__Instructions to follow__.
Echo the lines starting at the one containing "You are a GUI" and ending at the one containing "pyautogui.click(x=189, y=324)", and leave out the pictures.

__Task data__.
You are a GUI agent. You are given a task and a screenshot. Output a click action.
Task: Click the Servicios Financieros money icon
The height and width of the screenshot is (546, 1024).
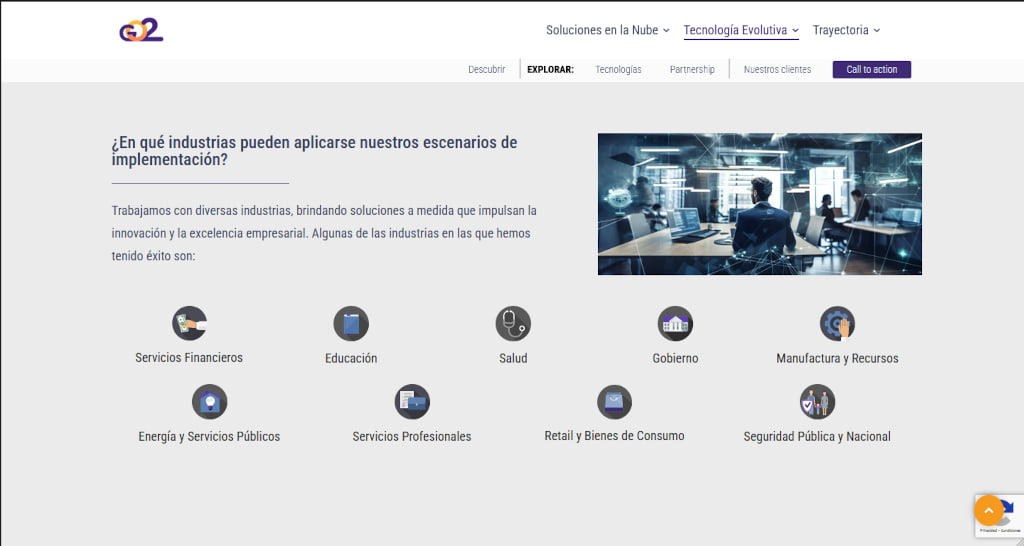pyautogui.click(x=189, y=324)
* * *
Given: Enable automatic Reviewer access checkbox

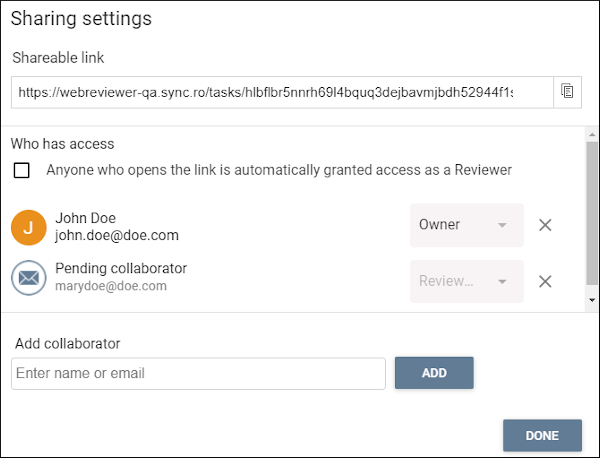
---
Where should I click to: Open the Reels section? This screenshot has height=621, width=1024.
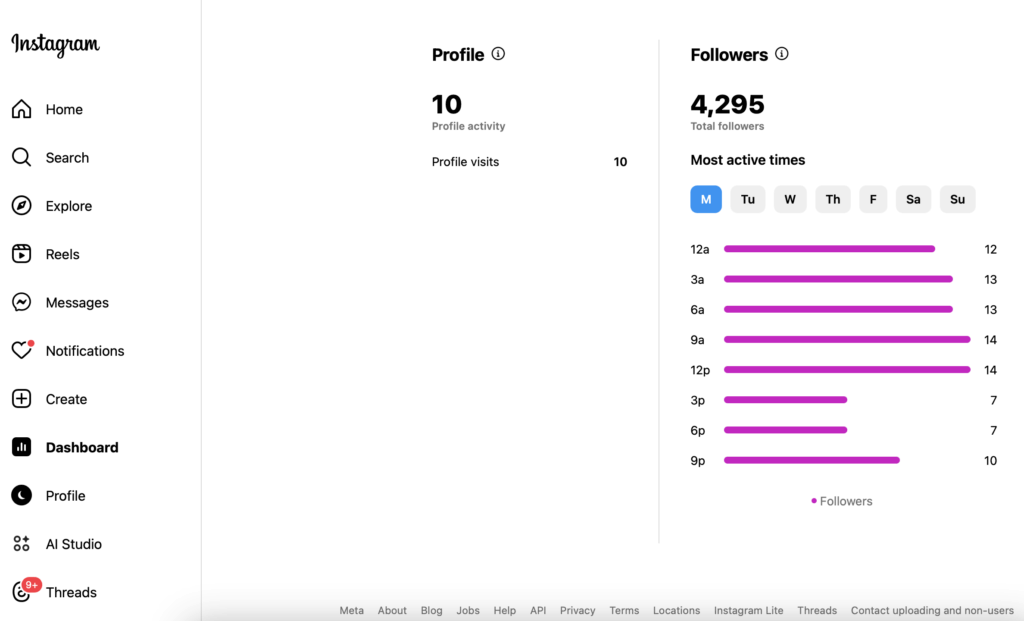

__The completed task__.
You are a GUI agent. You are given a task and a screenshot. Output a click action.
Task: Click the Servicios Financieros money icon
The height and width of the screenshot is (546, 1024).
pyautogui.click(x=189, y=324)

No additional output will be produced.